» **EXERCISE DETAILS**:
List every line below that contains the word "text".

Extracted data entries
-- begin --

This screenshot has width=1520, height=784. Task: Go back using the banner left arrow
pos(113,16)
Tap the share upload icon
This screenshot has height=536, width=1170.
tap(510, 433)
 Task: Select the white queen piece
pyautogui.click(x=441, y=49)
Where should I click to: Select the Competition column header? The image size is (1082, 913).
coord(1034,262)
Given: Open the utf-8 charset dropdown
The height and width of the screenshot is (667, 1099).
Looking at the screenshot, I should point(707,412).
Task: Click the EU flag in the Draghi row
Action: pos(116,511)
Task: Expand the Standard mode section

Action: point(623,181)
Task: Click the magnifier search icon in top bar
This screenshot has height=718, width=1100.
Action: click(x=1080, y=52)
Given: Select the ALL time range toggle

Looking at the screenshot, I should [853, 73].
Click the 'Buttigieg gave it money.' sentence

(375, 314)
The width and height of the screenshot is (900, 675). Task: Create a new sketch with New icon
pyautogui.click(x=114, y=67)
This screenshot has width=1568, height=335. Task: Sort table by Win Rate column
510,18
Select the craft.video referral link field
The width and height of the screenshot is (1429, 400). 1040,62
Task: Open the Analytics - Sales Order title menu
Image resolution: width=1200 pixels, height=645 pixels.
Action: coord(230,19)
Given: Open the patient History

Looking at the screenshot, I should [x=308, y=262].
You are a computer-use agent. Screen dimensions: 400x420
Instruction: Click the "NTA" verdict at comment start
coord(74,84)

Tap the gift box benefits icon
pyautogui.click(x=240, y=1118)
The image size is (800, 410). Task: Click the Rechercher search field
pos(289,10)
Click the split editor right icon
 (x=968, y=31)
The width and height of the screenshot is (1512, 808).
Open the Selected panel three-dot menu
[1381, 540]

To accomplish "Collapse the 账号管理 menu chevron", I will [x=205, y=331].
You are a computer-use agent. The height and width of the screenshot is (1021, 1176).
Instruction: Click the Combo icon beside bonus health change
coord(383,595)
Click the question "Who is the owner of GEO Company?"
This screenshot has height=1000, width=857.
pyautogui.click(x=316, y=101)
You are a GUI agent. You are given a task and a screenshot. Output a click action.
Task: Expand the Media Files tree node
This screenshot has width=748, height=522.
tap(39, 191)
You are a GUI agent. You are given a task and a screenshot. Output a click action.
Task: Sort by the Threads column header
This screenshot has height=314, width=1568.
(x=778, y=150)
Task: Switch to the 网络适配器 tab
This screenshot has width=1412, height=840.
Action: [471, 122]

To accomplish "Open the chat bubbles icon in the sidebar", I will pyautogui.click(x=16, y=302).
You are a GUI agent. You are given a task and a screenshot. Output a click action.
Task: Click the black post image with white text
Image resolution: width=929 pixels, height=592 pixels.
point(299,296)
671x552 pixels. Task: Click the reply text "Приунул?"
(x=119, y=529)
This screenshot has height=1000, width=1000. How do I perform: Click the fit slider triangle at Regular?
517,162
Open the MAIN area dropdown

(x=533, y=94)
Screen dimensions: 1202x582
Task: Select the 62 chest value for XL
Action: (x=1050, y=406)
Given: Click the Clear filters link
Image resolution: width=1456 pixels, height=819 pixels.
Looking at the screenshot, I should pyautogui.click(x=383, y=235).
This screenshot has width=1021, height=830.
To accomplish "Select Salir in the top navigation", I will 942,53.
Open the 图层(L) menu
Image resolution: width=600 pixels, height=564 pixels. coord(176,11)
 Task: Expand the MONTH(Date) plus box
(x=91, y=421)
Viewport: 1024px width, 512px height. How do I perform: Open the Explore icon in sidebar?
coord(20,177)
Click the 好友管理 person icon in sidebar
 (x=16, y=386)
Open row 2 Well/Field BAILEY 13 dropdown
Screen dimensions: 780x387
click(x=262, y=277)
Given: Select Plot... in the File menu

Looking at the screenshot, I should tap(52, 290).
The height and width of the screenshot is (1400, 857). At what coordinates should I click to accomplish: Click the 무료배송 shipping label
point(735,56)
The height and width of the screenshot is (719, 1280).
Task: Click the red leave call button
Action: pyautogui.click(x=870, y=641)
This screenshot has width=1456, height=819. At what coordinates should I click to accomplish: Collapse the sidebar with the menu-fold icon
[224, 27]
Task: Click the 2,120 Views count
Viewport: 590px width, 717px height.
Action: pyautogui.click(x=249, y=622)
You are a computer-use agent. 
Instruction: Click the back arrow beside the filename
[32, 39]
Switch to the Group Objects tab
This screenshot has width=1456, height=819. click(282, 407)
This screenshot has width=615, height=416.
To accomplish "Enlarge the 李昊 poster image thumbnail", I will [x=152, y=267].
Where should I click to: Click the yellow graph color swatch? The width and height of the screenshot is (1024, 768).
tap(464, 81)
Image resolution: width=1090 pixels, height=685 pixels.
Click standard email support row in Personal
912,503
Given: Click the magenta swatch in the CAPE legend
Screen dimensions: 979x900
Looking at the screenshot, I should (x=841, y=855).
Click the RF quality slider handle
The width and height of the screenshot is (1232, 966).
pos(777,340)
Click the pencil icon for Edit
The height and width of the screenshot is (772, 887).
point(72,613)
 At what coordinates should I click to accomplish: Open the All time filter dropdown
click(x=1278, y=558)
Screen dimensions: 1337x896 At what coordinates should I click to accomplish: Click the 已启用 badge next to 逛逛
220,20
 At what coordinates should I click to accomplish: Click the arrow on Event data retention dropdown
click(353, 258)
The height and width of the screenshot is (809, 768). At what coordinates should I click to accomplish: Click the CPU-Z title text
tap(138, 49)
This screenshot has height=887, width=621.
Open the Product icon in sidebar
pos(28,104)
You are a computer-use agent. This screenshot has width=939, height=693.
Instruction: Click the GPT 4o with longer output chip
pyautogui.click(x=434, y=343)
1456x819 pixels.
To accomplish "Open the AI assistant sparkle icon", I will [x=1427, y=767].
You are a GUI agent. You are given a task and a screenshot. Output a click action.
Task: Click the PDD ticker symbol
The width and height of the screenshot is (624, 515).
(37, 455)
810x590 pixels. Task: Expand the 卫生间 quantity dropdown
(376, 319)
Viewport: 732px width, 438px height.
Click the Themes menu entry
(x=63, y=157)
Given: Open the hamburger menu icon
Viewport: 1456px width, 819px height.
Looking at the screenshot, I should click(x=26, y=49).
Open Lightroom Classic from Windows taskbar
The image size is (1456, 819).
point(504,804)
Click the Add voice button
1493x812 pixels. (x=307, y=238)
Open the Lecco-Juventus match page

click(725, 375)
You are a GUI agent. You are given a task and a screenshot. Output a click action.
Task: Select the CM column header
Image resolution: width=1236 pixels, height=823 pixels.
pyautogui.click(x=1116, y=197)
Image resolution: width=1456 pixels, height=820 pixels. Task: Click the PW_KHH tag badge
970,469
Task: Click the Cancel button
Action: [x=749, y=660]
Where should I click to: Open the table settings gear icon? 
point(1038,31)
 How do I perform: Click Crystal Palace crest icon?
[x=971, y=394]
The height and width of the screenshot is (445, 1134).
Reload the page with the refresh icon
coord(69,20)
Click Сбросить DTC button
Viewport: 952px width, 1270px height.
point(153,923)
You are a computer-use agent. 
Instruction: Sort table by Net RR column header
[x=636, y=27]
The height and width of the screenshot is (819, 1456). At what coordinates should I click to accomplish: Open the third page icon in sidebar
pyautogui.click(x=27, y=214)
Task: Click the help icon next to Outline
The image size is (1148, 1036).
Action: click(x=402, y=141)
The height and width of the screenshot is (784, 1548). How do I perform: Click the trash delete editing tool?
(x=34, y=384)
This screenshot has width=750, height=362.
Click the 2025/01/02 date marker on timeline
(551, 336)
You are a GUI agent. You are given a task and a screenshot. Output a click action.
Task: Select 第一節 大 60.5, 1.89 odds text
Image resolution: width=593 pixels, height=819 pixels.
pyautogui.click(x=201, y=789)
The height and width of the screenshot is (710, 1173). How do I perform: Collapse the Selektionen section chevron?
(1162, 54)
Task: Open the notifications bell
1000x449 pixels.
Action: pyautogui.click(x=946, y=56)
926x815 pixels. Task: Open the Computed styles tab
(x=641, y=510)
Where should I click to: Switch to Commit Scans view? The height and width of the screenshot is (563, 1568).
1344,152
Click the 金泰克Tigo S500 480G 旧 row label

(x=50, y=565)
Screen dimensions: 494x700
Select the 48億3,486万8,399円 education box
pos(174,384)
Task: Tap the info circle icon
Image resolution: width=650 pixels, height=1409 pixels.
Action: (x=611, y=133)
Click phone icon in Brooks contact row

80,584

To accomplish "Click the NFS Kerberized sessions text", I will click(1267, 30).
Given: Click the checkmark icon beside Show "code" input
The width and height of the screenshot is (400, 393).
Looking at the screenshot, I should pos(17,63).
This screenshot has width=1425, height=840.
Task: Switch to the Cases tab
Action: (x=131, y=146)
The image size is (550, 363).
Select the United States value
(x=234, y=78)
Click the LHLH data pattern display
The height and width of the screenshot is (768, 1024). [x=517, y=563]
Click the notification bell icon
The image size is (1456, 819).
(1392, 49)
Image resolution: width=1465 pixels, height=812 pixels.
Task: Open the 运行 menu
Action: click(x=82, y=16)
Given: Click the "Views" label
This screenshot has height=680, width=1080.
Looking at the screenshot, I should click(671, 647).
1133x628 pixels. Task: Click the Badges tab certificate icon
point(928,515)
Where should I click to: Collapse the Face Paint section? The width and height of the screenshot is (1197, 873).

-- end --

» **PROBLEM SOLUTION**:
Task: Click the black post image with white text
671x552 pixels. Task: Click the reply text "Приунул?"
The height and width of the screenshot is (809, 768). At what coordinates should I click to accomplish: Click the CPU-Z title text
Task: Select 第一節 大 60.5, 1.89 odds text
To accomplish "Click the NFS Kerberized sessions text", I will click(1267, 30).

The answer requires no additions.